Connecting Pressure‐Saturation and Relative Permeability Models to Fracture Properties: The Case of Capillary‐Dominated Flow of Supercritical CO2 and Brine

Abstract

AbstractFractures are potential pathways for subsurface fluids. In the context of geologic CO2 sequestration, fractures could threaten the security of reservoirs since they are pathways for leakage. However, the constitutive equations describing the pressure‐saturation and relative permeability‐saturation, key inputs for flow modeling and prediction, are poorly understood for two‐phase fracture flow at the field scale where each fracture might be an element of a complex fracture network or dual‐porosity domain. This knowledge is required for the safe storage of CO2 under potentially fractured caprocks. To address this, we numerically simulated two‐phase viscous flow through horizontal heterogeneous fractures across a broad range of roughness and aperture correlation length. The numerical experiments, which solved the modified local cubic law, showed a weak to strong phase interference during the drainage process; that is, supercritical CO2 displaces brine if the imposed pressure + local viscous force > local capillary force.
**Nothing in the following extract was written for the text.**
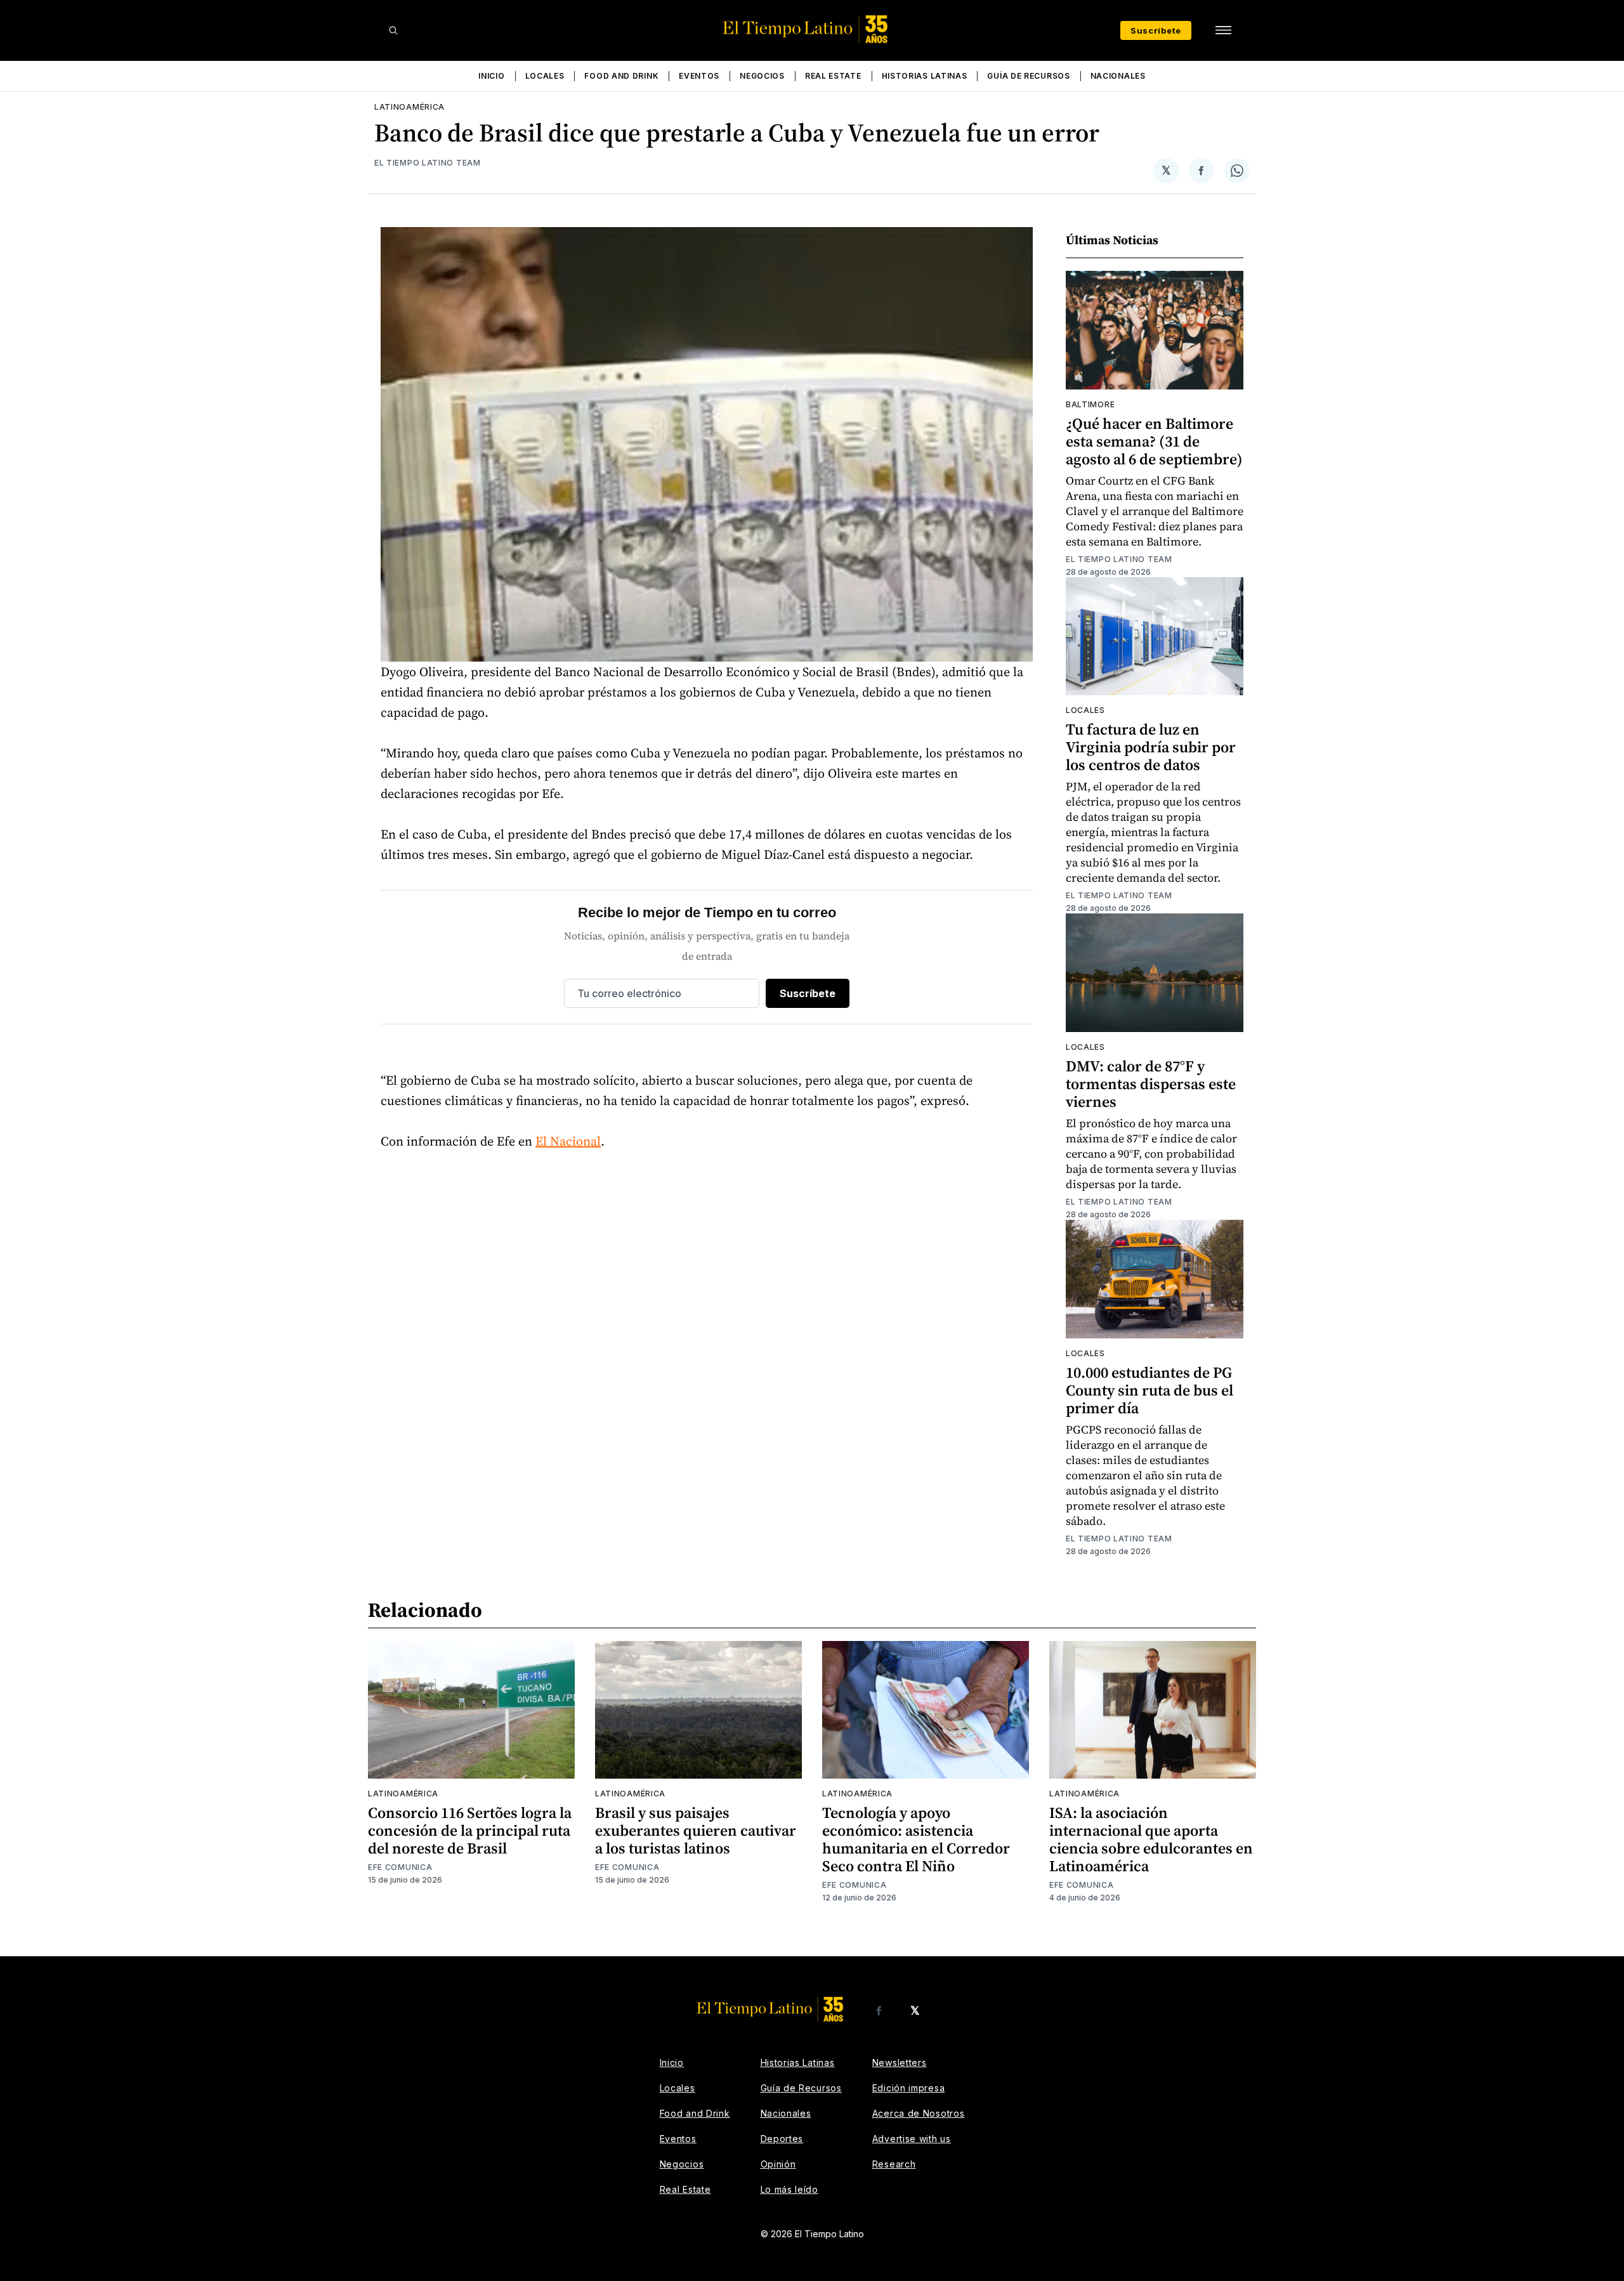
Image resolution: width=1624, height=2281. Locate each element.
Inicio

The drainage process ended when no new brine cells can be further invaded by CO2. Afterward, we froze the saturation field for each individual phase and calculated the relative permeability by single‐phase flow modeling. Thousands of simulated pressure‐saturation and relative permeability curves enabled us to estimate and connect the parameters of the Van‐Genuchten model and of the generalized ν‐type model to fracture roughness and aperture correlation length. This empirical connection will be useful for assessing and predicting immiscible two‐phase flow in horizontal rough fractures at the large scale.